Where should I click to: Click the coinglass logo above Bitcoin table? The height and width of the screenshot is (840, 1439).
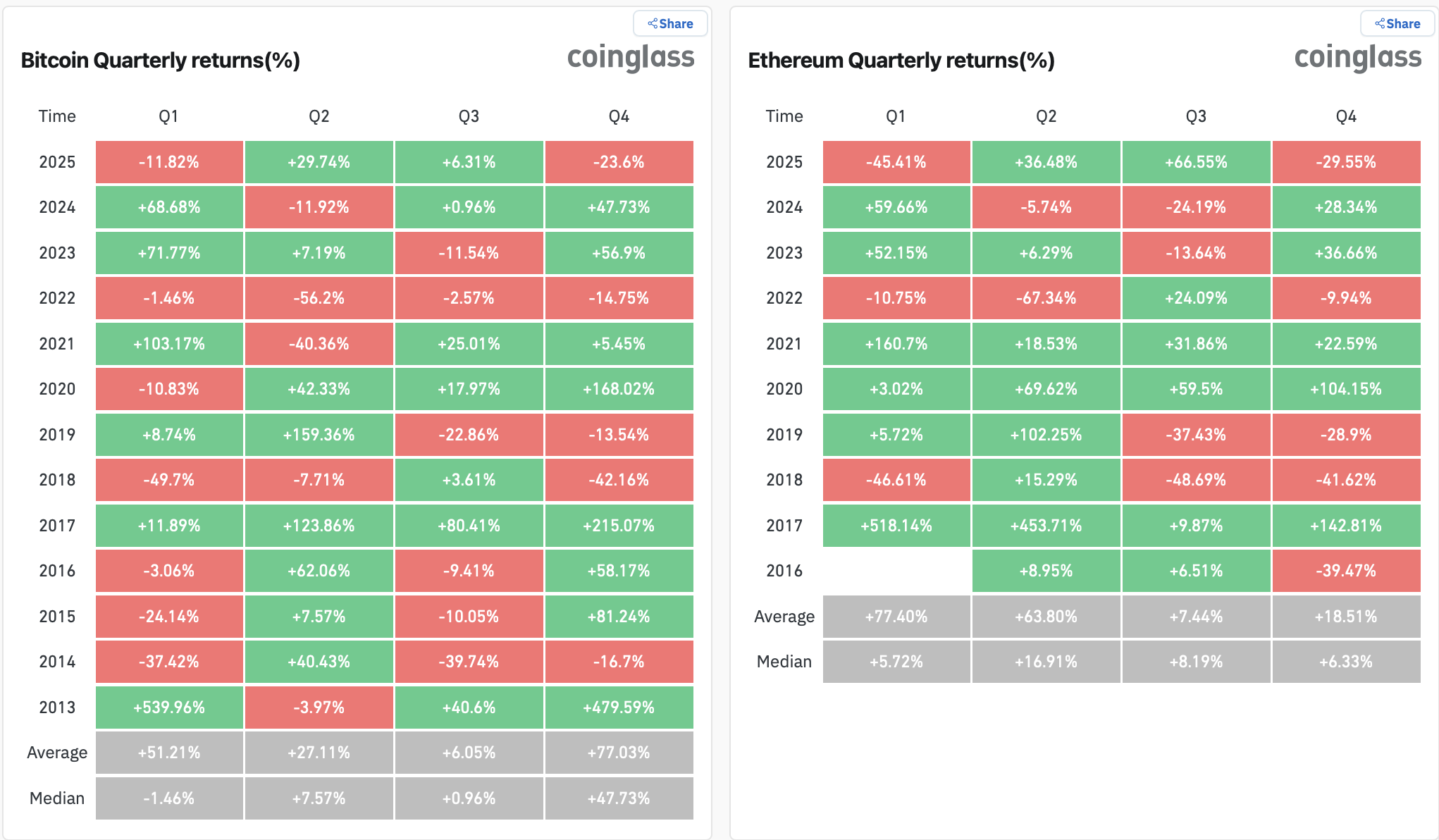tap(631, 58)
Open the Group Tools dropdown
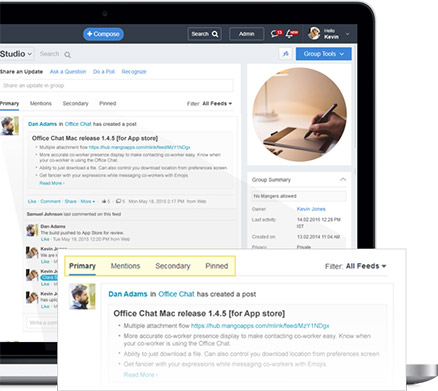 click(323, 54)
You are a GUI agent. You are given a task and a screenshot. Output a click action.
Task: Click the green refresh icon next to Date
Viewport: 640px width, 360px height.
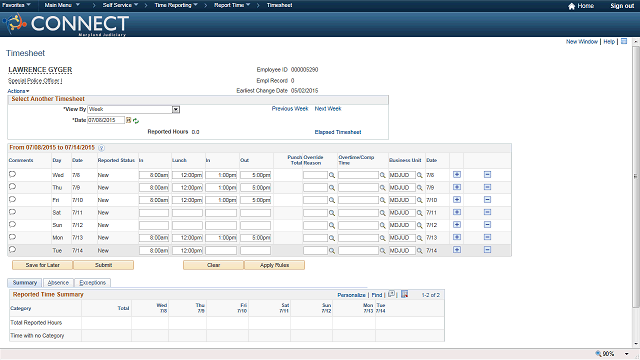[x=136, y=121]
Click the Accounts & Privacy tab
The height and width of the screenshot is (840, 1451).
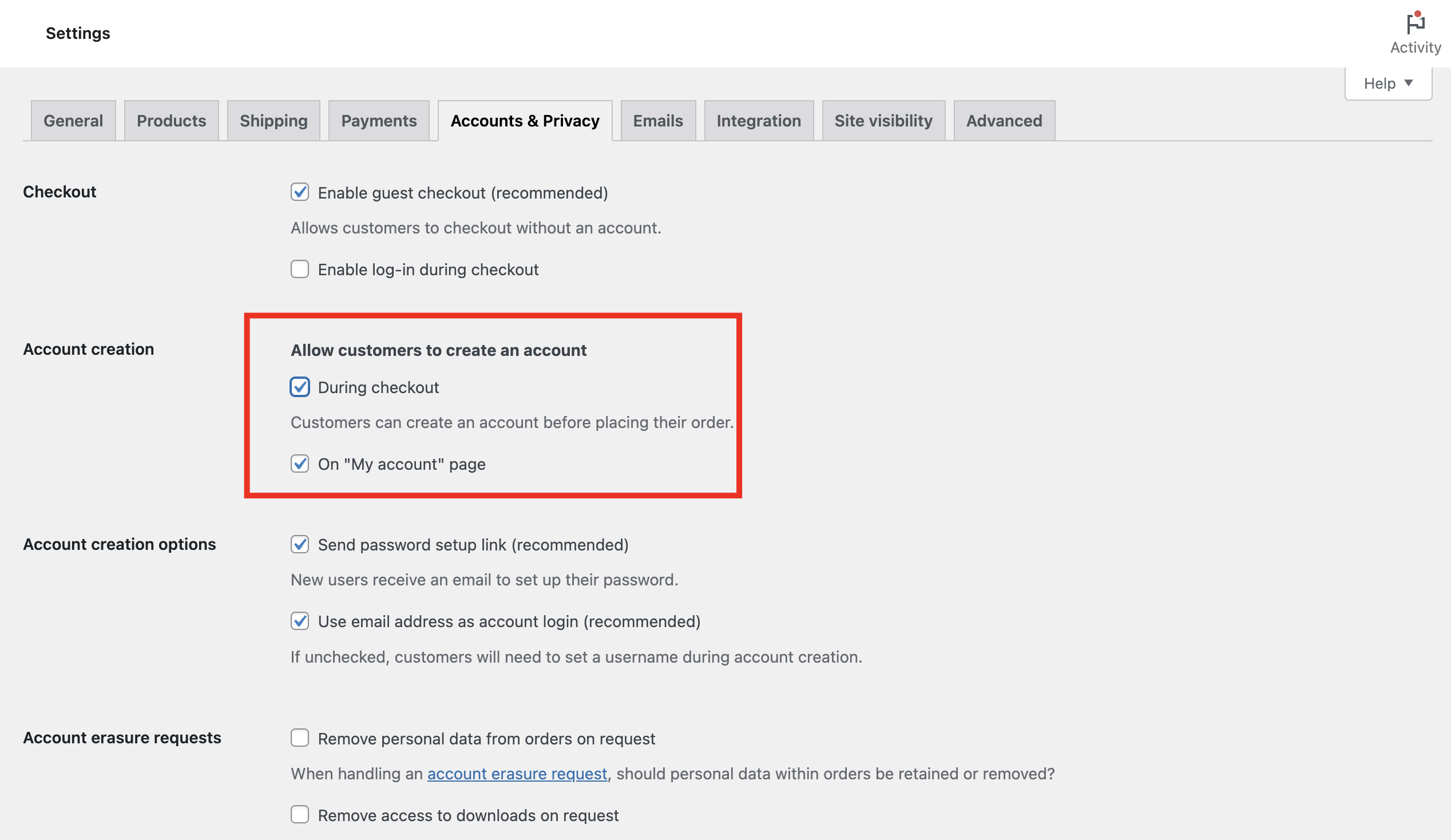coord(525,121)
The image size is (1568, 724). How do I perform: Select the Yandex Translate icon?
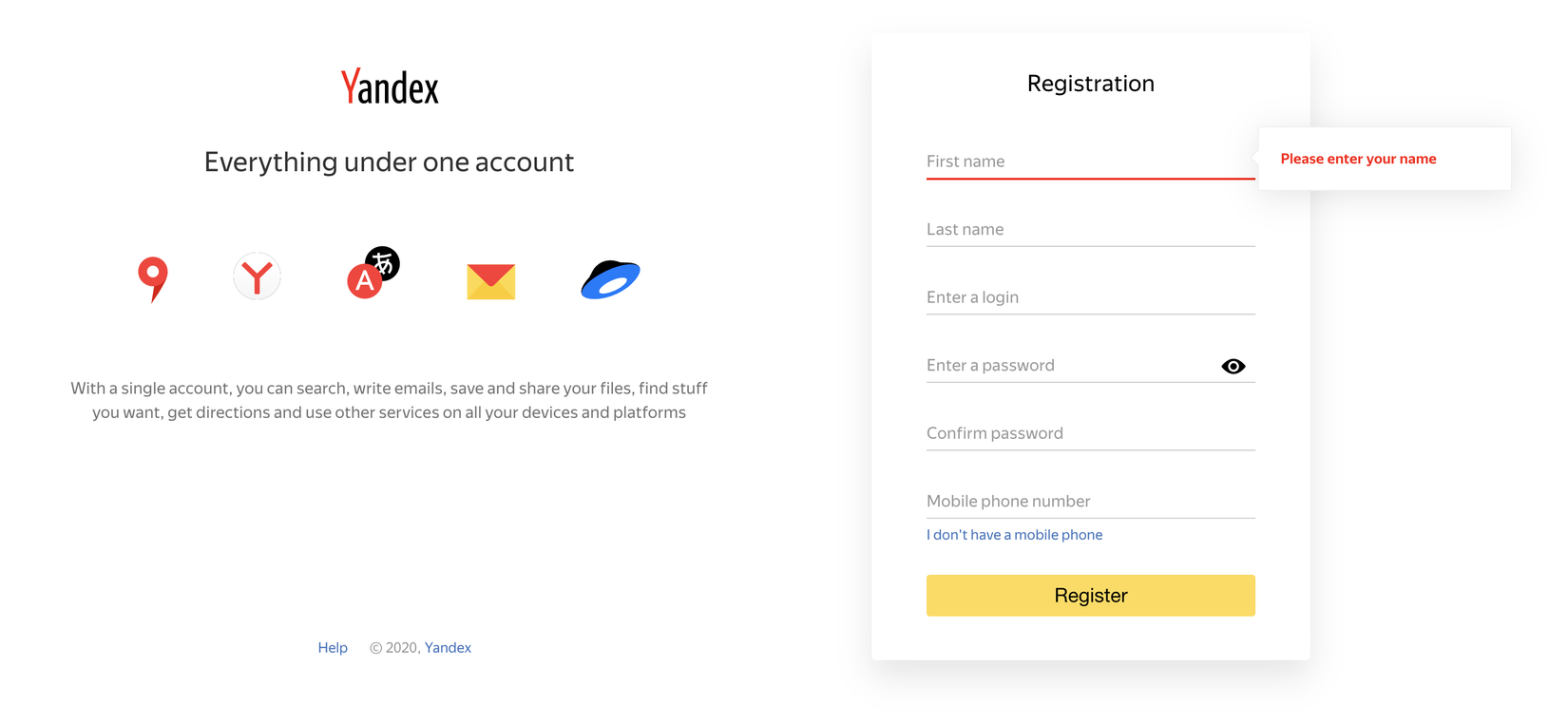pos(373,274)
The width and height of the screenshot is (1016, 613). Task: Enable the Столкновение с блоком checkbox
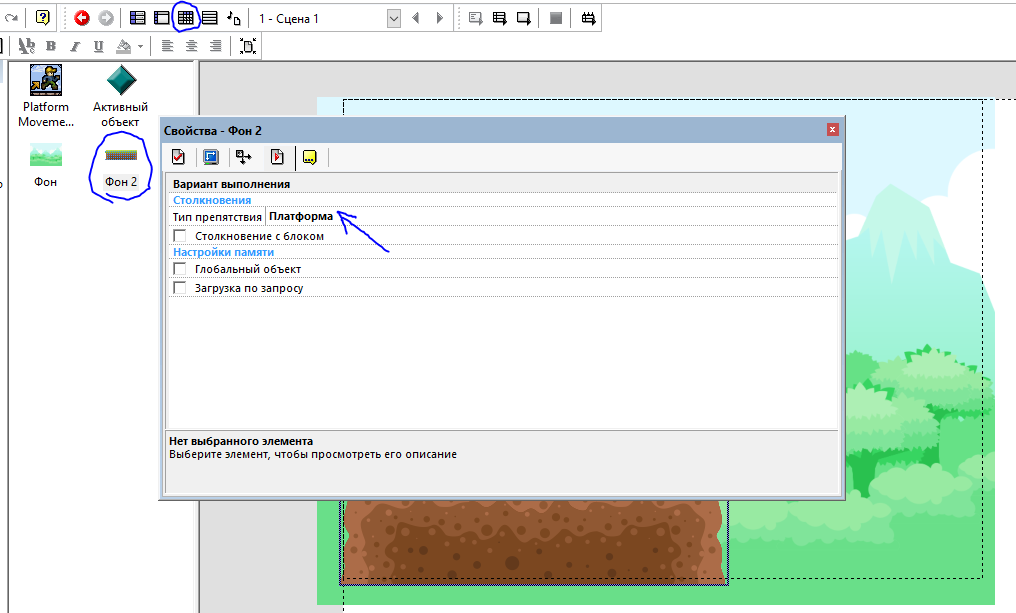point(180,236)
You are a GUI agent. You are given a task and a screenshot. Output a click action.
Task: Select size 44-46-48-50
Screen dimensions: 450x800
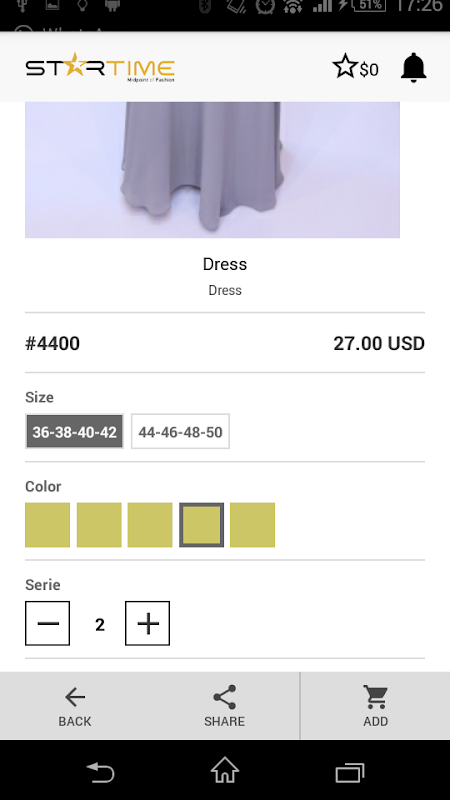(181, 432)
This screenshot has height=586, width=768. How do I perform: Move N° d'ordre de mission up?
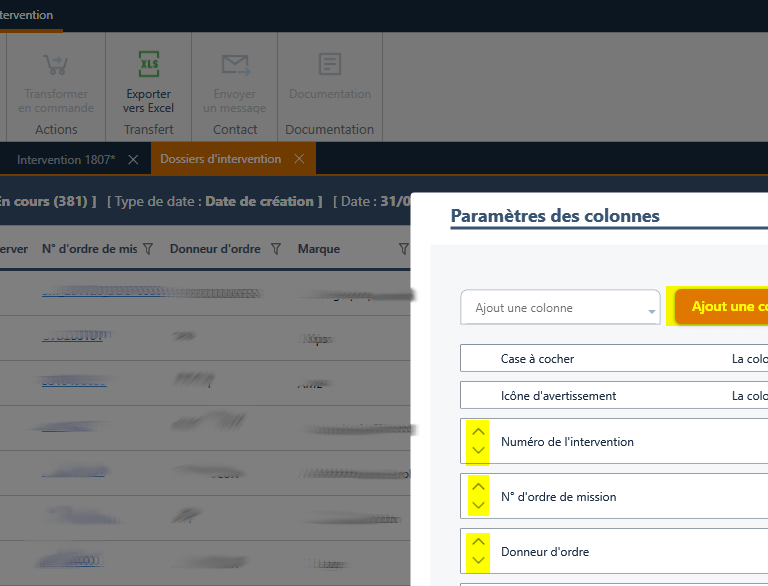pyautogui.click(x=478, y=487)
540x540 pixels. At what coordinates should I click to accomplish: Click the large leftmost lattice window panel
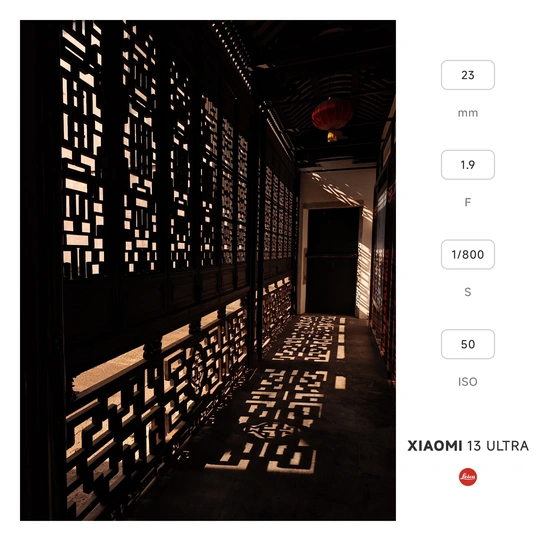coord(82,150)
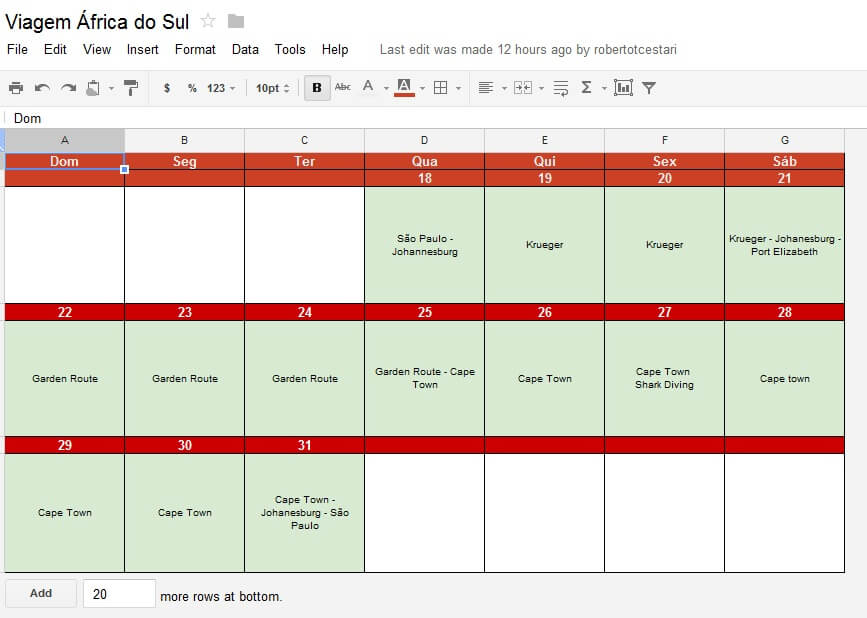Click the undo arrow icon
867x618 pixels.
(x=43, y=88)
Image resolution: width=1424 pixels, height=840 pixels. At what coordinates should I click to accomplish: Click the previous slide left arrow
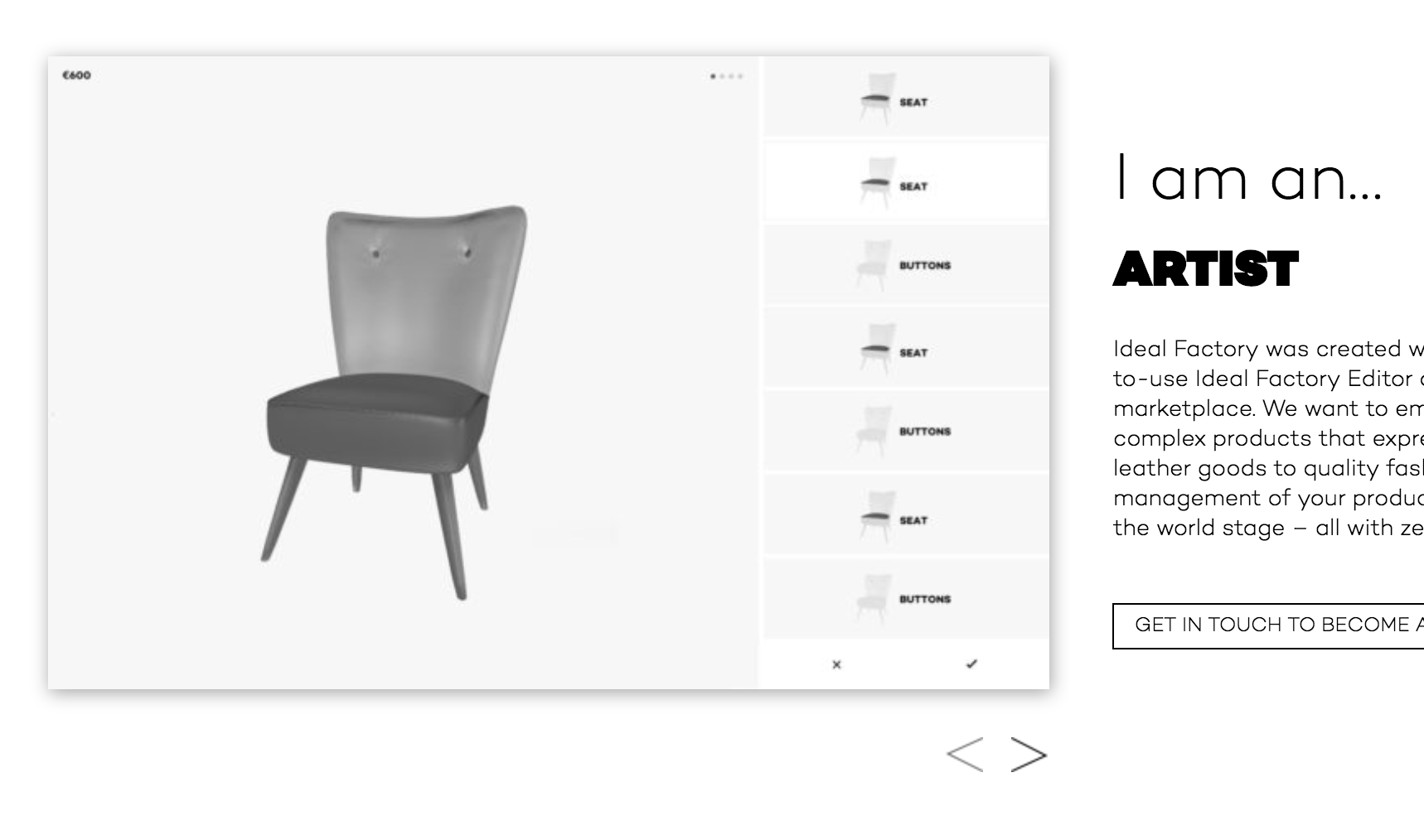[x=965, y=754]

◇ ◇ ◇ ◇ ◇

* [Prompt]
Please quote exactly the run of lines that starts the entries and ends at the line containing "Click the Accounts & Privacy tab", leaving out every picture.

* [Result of this task]
Where should I click to: Click the coinglass logo above Bitcoin table? The height and width of the screenshot is (840, 1439).
tap(631, 58)
Open the Group Tools dropdown
 click(323, 54)
You are a GUI agent. You are given a task and a screenshot. Output a click action.
Task: Click the green refresh icon next to Date
Viewport: 640px width, 360px height.
[x=136, y=121]
Click the Accounts & Privacy tab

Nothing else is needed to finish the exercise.